* _Goal of the exercise_: Show every line in the material below in which the string "field" appears.
———
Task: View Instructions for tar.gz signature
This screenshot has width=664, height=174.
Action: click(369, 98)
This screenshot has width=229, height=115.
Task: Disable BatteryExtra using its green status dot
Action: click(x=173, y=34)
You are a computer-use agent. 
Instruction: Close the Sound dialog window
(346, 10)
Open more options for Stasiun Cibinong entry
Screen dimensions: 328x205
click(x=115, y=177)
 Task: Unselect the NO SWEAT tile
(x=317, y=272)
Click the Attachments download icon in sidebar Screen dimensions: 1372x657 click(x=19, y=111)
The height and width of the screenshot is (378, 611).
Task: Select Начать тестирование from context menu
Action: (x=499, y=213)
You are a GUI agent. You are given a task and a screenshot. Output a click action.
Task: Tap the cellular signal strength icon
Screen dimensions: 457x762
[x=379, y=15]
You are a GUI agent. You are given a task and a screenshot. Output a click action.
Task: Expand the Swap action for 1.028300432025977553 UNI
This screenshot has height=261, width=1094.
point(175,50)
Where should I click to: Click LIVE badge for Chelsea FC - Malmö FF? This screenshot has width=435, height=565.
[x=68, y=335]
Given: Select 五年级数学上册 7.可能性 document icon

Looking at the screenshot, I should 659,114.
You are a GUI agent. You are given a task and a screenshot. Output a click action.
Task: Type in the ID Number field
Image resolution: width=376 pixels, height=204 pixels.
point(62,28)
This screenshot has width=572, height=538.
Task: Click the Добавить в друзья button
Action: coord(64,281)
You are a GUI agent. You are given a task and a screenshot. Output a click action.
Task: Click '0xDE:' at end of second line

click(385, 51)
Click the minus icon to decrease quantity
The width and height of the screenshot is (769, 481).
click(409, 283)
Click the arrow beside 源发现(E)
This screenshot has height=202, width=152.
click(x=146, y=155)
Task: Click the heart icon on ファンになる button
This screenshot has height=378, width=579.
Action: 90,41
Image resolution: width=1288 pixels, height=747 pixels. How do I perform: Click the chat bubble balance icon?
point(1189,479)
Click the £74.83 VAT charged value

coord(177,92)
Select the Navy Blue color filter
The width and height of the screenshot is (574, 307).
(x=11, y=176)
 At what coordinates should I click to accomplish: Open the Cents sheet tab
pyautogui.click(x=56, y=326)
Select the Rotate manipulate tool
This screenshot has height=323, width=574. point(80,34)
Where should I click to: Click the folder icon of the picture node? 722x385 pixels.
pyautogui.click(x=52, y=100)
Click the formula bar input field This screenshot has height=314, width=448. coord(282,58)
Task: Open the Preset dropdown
———
* _Solution below_:
Task: Type in the ID Number field
Click the formula bar input field This screenshot has height=314, width=448. coord(282,58)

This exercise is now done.